Installment lenders have made this clear to Governor Lujan Grisham. In the absence of a reclassification of non-bank lenders as “essential infrastructure”, NILA members and others are asking for reconsideration that would allow reduced teams to operate from offices closed to the public, with strict adherence to New Mexico and Centers for Disease Control (CDC) mandates on social distancing.
NILA members and their allies are also asking that lenders be given time to establish an operating model that will allow branch office staff to work from home. Below branch manager level, very few staff members have the necessary technology at home that would allow them to service their New Mexico customers, particularly when one considers the privacy and security implications for loan servicing and the need for strict data protection. In rural markets staff members may not even have reliable internet access.
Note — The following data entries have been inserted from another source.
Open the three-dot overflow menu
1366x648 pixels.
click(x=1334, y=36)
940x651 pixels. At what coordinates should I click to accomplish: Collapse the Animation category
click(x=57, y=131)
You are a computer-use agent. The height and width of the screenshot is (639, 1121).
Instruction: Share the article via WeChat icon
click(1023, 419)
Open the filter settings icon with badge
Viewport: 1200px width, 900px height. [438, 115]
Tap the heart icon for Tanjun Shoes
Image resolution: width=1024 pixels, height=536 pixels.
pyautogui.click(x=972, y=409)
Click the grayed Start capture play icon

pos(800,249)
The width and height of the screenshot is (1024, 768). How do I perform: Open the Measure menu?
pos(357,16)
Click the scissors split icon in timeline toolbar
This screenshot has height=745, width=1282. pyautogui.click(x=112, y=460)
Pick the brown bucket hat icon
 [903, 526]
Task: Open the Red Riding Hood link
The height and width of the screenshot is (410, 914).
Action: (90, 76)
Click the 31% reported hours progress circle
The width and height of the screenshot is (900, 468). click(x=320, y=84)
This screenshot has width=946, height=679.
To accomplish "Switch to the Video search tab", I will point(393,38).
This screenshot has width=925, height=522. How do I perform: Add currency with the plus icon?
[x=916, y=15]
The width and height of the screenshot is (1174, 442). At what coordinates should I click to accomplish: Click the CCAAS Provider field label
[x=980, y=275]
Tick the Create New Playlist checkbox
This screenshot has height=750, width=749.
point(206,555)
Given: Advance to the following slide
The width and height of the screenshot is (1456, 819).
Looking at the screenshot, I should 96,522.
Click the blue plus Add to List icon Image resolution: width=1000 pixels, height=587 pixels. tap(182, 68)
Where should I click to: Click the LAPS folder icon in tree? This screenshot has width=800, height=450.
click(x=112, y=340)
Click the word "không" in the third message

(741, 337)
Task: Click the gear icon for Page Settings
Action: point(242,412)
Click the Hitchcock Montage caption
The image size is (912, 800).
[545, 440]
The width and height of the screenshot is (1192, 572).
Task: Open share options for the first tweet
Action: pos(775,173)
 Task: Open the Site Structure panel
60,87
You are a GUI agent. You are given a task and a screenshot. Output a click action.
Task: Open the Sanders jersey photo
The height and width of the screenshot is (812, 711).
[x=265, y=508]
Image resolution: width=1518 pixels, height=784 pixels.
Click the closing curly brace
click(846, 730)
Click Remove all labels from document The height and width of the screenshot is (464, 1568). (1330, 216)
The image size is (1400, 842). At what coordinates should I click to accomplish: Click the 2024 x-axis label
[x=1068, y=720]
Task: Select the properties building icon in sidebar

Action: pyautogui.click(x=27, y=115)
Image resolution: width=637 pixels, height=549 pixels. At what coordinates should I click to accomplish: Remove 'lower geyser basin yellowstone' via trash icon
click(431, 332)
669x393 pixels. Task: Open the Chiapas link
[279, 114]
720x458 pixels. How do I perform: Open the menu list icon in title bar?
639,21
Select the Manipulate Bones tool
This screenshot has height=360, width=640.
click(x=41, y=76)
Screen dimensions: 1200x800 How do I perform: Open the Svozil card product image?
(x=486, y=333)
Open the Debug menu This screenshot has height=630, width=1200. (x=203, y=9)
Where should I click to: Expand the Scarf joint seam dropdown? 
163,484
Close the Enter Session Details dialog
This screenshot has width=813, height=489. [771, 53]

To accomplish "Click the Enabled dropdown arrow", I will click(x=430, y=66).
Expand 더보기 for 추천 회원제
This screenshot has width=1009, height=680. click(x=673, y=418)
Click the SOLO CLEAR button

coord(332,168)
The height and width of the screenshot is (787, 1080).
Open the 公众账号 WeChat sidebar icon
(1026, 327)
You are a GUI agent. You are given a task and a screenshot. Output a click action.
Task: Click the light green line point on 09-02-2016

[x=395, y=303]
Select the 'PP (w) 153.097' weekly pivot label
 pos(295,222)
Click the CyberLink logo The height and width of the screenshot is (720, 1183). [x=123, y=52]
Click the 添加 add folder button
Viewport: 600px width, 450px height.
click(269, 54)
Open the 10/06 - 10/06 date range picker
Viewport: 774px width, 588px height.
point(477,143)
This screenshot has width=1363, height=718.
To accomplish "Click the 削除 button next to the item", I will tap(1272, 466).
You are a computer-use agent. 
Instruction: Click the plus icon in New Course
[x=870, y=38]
This affects many tens of thousands of New Mexicans, who rely on installment lenders to provide much-needed financial capability. They understand that traditional installment lenders, working from community-based branches and employing locally-recruited loan officers, make fully-underwritten loans and report loan performance to credit bureaus. They are as important as banks to those who use them, and should not be treated differently.
If hardship is not to be compounded in New Mexico, it is critical that Governor Lujan Grisham and her team work out how installment lenders can be part of the solution to the economic woes caused by the coronavirus response.